PDA

View Full Version : SuperMicro 1U EM64T and FC4/64 Probs



wdingus
6th August 2005, 11:40 PM
I'm guessing the "AMD" 64 forum is the correct place for this. This is a cut/paste of a forum posting I made on linuxquestions.org this morning. I thought it might be more appropriate here. I find somewhat similar problems detailed here, but not quite the same thing I think.


I'm having problems and wondering if anyone can make any suggestions.

SuperMicro 6014H-X8 with 2 3.2Ghz 800FSB EM64T 2MB Xeon CPUs, 16GB RAM, Adaptec(DPT) i2o RAID, IPMI, etc...

So far I've tried various BIOS settings but currently am getting the best results with hyper-threading disabled. I also am forced to boot UP kernels. If I boot an SMP kernel it fails to boot all the way with lots of complaints along the way like "/sbin/consoletype: cannot execute binary file".

The last thing attempted was a minimal install, then booted up on the CD with "linux rescue" and set SELinux to disabled. Then if I boot the UP kernel it will boot but still has a few errors with LVM (which I didn't use anyway) and a few other things. It did boot fine and I was able to install all updates. Afterwards the newer 2.6.12 kernel still wouldn't work SMP but is in about the same shape UP.

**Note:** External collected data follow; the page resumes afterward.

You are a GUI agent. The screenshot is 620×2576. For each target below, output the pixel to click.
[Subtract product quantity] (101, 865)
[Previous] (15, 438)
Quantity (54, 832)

So, are there known issues with EM64T I've not read about previously? With any of the other hardware in this box or perhaps BIOS or similar settings?

Thanks...

PS. I also have a few Sun v20z AMD64 Opteron servers successfully running FC3. Been very rock solid SMP so far until the most recent updates. The most recent 2.6.12 kernel fails to boot on them. Not sure how to report the "bug" or what all info to include, only saw this for a short while when at my co-lo site yesterday evening.

The SuperMicro 6014H-X8:
http://www.supermicro.com/products/...YS-6014H-X8.cfm

ddb123
19th August 2005, 11:36 PM
Seems to be a 32bit driver bug.
Try limiting the memory to less than 4GB and see if that works. add mem=4032M to your boot options.
I just tried that on a Supermicro 6014P-82RB with 16GB ram & adaptec 2010S and it booted SMP.
I also tried it without the 2010S and it booted fine with16GB.

wdingus
20th August 2005, 01:28 AM
Thanks for the reply. Since posting this I've loaded, reloaded, tested, tweaked, etc.. I've submitted a question to RedHat since I have some RHEL licenses, etc...

Findings:

DPT_I2O does not exist in the 64-bit version of RHEL3 but does in the 32-bit version. I have multiple servers with RHEL3 using it (with 2015S cards) in production with 4GB RAM each.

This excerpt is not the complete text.